A visual guide to 0–1 BFS

Abhimanyu Shekhawat
Code Stories
Published in
7 min readDec 26, 2020
Illustrated guide to an interesting Shortest Path Algorithm

Novel problems require tailored solutions. Sometimes, taking a detour and a fresh look at the problem can significantly reduce its complexity. Today we’ll talk about one such technique called 0–1 Breadth First Search.

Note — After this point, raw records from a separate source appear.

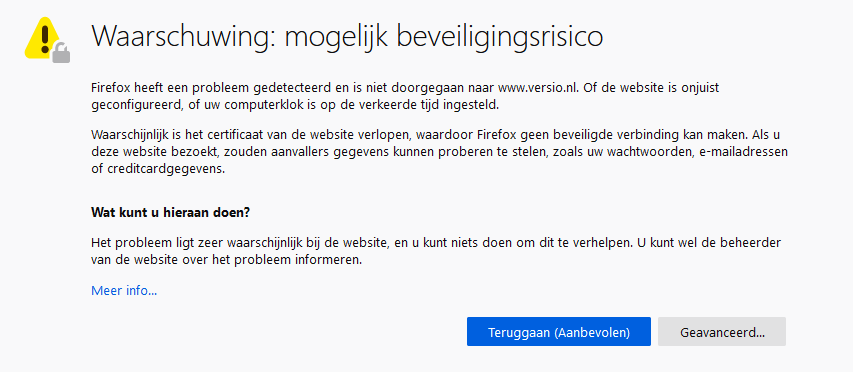
Task: Click 'beveiligingsrisico' in the page title
Action: 500,37
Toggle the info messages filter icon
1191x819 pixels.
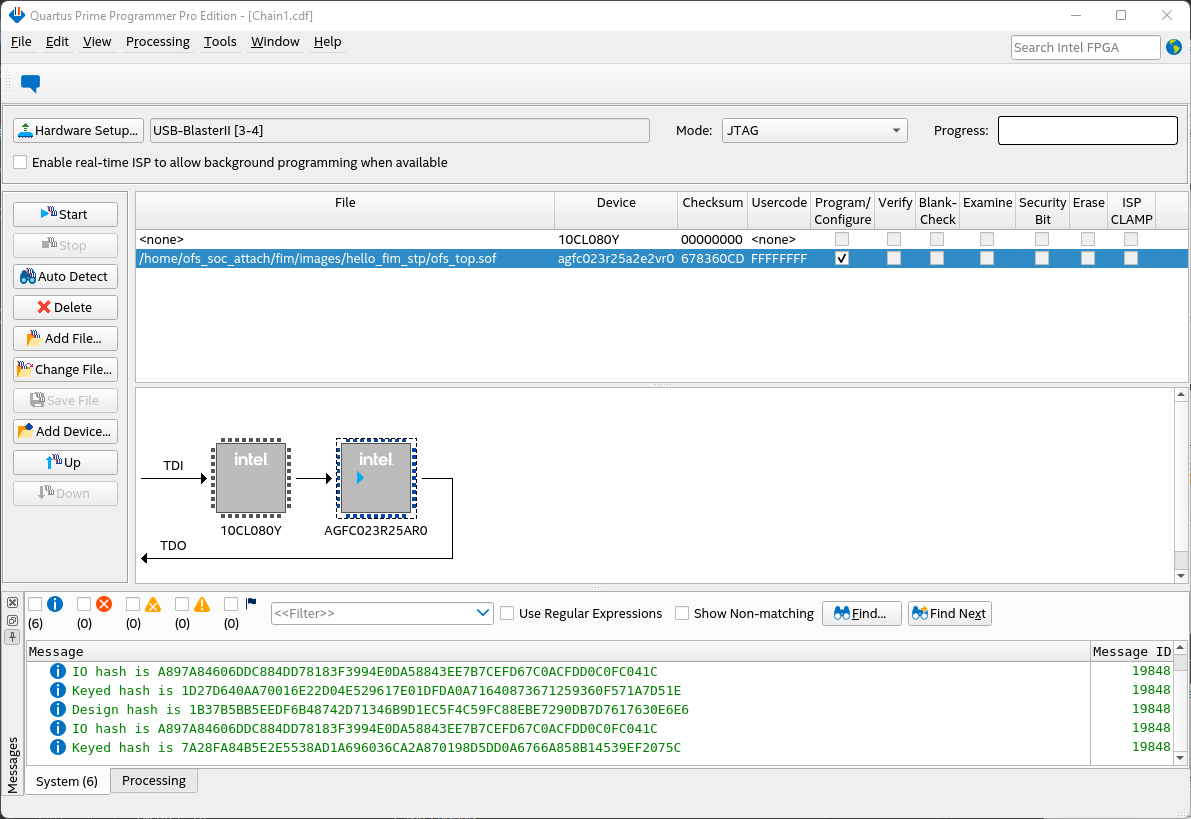(x=55, y=604)
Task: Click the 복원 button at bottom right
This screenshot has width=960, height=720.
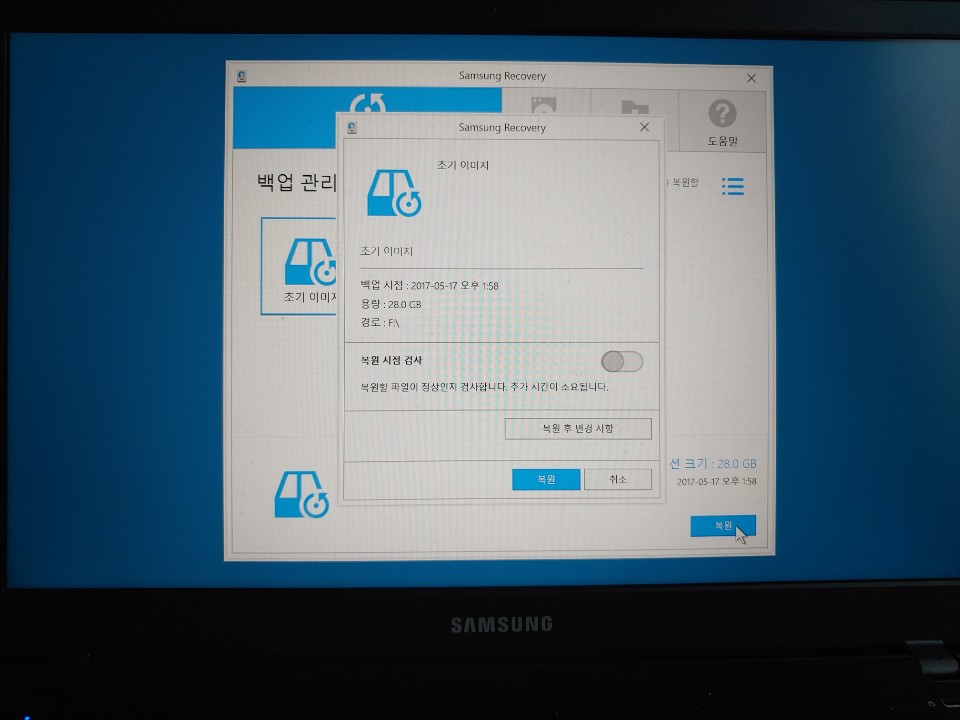Action: [x=721, y=525]
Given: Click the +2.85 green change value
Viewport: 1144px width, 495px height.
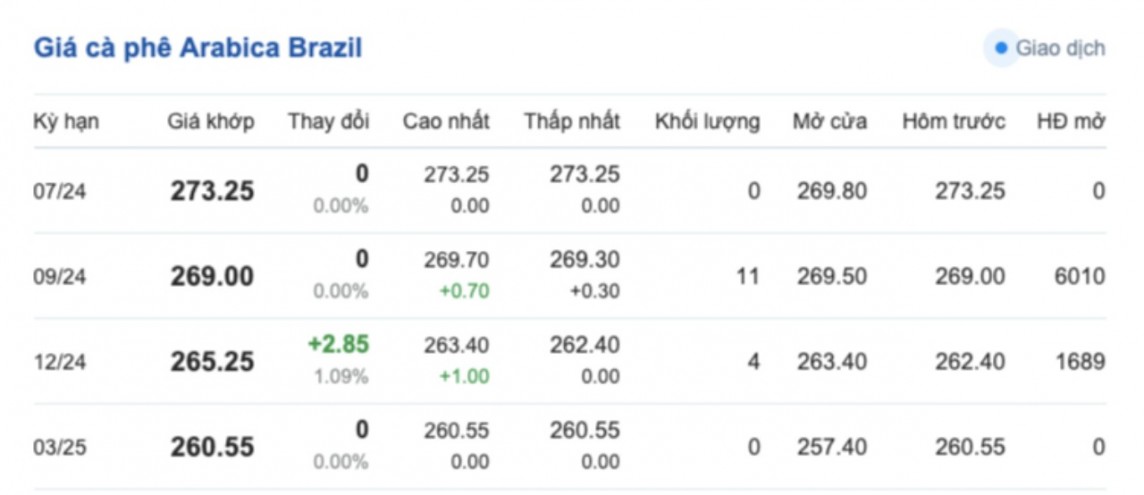Looking at the screenshot, I should point(338,345).
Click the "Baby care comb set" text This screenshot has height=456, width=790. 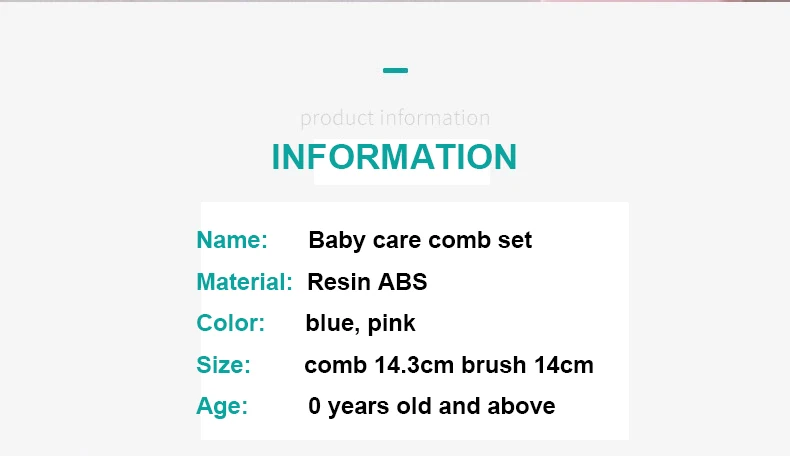click(420, 240)
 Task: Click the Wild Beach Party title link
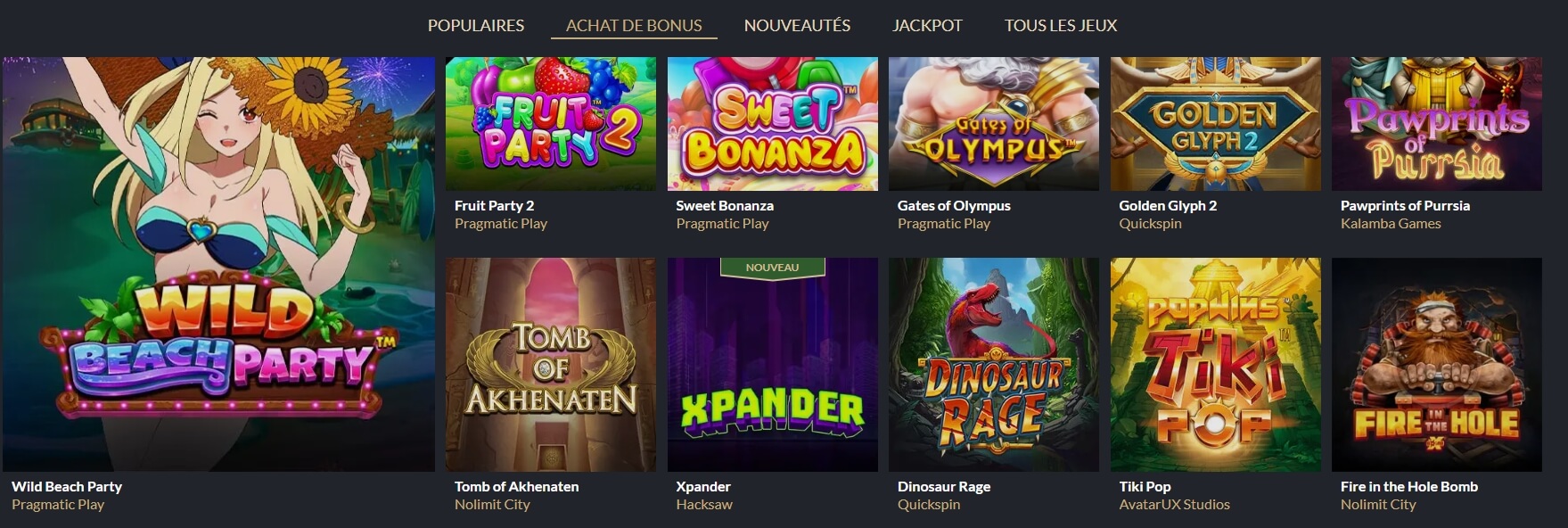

Welcome! To the brand new article of Code Stories where we solve interesting problems using the fundamentals of Computer Science. 🚀

Just like our last post regarding Dynamic Programming, we’ll first understand the problem statement. After that, we’ll start exploring solution approaches and gradually develop the intuition for 0–1 BFS. Following that, we will code the entire solution. 🎉

This article assumes that you have a basic understanding of graphs and how they are traversed.

The Problem ❓

Captain Dlon Husk has finally embarked on an adventure to discover new worlds beyond his own. He is using the latest SpaceY Shuttle for this adventure. 🚀

After a few wormhole jumps he enters into a Space-Time Matrix of NxM dimensions(1 ≤ N, M ≤ 2000). Since it’s a 2-D matrix his Shuttle too can just move in 4 directions Top, Bottom, Left and Right.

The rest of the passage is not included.